I have not forgotten about the last part of this blog – when not to set limits. Sometimes you will just need to get on with things, and then it is best to set goals – to be optimistic rather than realistic. Sometimes you may just want to let your writing zone take over, usually after a lot of careful thinking and planning time, when you know what you need to do and just need to get on with writing it.

You will probably have moments when you don’t know whether you need to set a limit or a goal, or both. You can only learn this from practice.

But although goals are important, don’t make them impossible, and remember that setting limits might actually help you more. And if you find you’ve been sitting at your computer for seven hours without a bathroom break…it’s probably time to set yourself a limit, if only for the sake of your body.

 

 

How Many Hours, or How Few?

Because timing is everything, someone raised this issue over on the How To Survive Your PhD edX course, and I figured, since I answered it there, I’d answer it here.

I’ve encountered more than a few PhD students from various universities/departments who are given guidelines when they first start. Things like: ‘you should be working 15 hours a week’ (part-time), or ‘this is a full-time job, and the hours should be as such’.
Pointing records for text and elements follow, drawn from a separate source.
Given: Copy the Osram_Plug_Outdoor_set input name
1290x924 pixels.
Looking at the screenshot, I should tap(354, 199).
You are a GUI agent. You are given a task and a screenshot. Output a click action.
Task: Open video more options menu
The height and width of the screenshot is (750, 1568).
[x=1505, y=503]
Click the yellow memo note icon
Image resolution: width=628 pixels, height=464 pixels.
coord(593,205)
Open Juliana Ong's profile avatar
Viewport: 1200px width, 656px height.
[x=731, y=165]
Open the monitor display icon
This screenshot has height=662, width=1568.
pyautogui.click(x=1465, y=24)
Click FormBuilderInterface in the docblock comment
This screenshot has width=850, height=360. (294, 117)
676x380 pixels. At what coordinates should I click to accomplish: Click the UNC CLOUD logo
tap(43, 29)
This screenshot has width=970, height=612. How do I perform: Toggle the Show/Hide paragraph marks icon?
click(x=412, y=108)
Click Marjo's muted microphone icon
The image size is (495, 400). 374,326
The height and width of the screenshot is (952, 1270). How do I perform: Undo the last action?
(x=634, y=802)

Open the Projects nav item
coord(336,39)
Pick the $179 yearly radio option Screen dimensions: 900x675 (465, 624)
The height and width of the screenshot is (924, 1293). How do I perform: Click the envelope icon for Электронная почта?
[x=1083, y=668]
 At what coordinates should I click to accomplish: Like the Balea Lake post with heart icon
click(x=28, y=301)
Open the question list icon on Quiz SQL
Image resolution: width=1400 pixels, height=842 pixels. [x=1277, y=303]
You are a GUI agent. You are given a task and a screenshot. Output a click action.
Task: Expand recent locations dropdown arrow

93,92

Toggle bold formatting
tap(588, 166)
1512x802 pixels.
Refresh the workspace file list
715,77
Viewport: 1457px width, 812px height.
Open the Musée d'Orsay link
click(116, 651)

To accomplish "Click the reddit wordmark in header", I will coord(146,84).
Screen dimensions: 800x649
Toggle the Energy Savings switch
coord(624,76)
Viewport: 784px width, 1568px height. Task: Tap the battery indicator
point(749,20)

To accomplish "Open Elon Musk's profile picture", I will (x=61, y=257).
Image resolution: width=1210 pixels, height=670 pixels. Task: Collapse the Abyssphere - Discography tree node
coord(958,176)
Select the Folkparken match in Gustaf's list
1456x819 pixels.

The thing is, a PhD is not a job. Yes, you might be one of those lucky ones that gets paid for it (plenty of us actually pay to do a PhD, rather than get paid for one), but that does not mean that it’s the 9-5 job your parents had. This is academia. In a nutshell, that means there are no set working hours. If it takes you 56 hours a week to do the work you need to do that week then…you have a 56 hours working week. If it only takes you 20 hours to do it, fantastic.

So when your university department tells you how many hours a week they expect you to work on your PhD, treat it as a guideline, rather than a rule. Everyone works differently. In undergrad, I had friends who researched and wrote their papers over the course of one day (the day before it was due) and still got an A. I usually spent about two weeks writing my papers. That does not mean my paper was better than theirs, because I had spent more time on it. Writing, like most creative pursuits, really has nothing to do with time.

[Though practice does make perfect, if you are struggling to develop the writing technique.]

I found that, some weeks, I worked barely 10 hours on my PhD. Sometimes it was because I had work outside my thesis. Other times it was because there was a conference. Sometimes I had duties in my department or on campus that took several days. These things happen. I spent most of my PhD stressed and feeling guilty for not doing 40+ hours of work on it a week. Which is ridiculous, of course, but guilt doesn’t really care about what’s reasonable. It took me until into my 3rd year before I stopped worrying about it, and that was simply because sanity took over. What was the point of lying awake at night feeling bad about the fact I had only done 3 hours today instead of 7, when I could be getting a good night’s sleep in order to do more hours the next day.

Sanity prevails a lot in year 3. Mostly it’s because you just hit the ‘I don’t care anymore’ wall and the only way over/around/under it is to let go off all those things you did in your first couple of years that were useless. Like feeling guilty and worrying about how many hours you weren’t working.

So, my advice to you, from a completed PhD student who worked several contract jobs, did monthly duties in my department, mentored other students, still travelled and took days off, and wrote a bloody novel while being a PhD student: work however many hours you can OR however many hours you need to to reach your deadline. If that means a 56 hour week, well, get cracking.

If it means 15…then take the rest of the day off and stop worrying about it. You’ll be better for it tomorrow.